Postanowił chwilowo nie dołączać do najemnika, zamiast tego obserwując jego postępy. Chciał zobaczyć co się stanie, gdyby plan miał ewentualnie zawieść.

Hektor natomiast bez słowa postąpił tak jak Gveir. Był mu to winien za swą poprzednią uwagę. No i nie byłaby to pierwsza dziwna na sytuacja z jeszcze dziwniejszym rozwiązaniem, w jakich przyszło mu uczestniczyć.

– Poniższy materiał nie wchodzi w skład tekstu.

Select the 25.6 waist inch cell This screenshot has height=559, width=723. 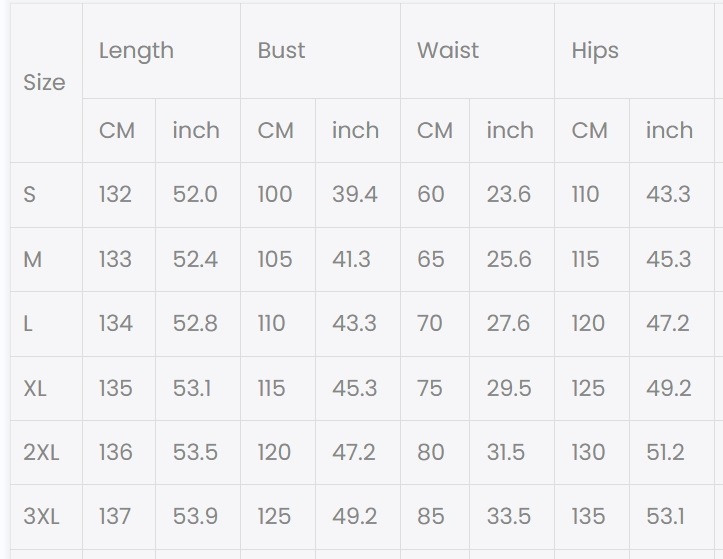tap(509, 260)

Esmond patrzył jak jego towarzysze ruszyli tyłem chcąc oddalić się od słońca. Odeszli może na dwa metry kiedy zawrócili i dalej idąc tyłem minęli go.
~ Droga prowadzi do mnie i tylko do mnie. Nie obawiajcie się mych objęć. Jam ostatecznością. ~ gruchnęło im wszystkim w głowach jednocześnie. Nawet nie patrząc w słońce wszyscy zauważyli, że jego światło się wzmocniło a cienie pogłębiły. Wiatr się zerwał, chmury zawirowały mocniej, a woda w strumieniu zakotłowała się zrywając i wzmacniając nurt. Potem się wszystko uspokoiło. Gdzieś w oddali, z dala od rzeki usłyszeli skrzek kruka.

- Czyżby twój przyjaciel powrócił do nas? - zapytał najemnik Hektora. - Nie zdziwiłbym się, gdyby to była jego sprawka.

Po czym odwrócił się w stronę, z której dobiegał dźwięk. Ani myślał posłuchać głosu “słońca”, które zapewne było jakimś tworem albo demonem, który na nich wpływał. Jeśli ten słoneczny “bóg” chciał, żeby do niego przyszedł, musiał zawojować o uwagę Gveira mocniej.

-Tyś ostatecznością?- zapytał Esmond, oglądając się w stronę ludzkich szczątków pokrywających dno rzeki.- liczę, że nie taka ostateczność nas czeka.

Hektor pokręcił głową. Starał się zignorować głos “Słońca”
- Nie mam pojęcia… Ale jeśli oba kierunki wzdłuż rzeki się nie sprawdziły…
Rycerz skierował się w kierunku z którego dobiegło ich skrzeczenie kruka. Jeśli to był demon, mógł im w ten sposób pomagać. Każdy kolejny krok był coraz szybszy.

Gveir zobaczył pojedyncze czarne pióro które opadało na trawę. Hektor udał się w tamtym kierunku i po chwili… zniknął im z widoku. Jak był tak przestał być.

Gveir czym prędzej pobiegł w kierunku, gdzie udał się Hektor. "Lepsze to niż nic” - pomyślał.

Esmond szybkim krokiem ruszył w ślad za towarzyszami. Nie zamierzał zostać sam w tej przedziwnej krainie.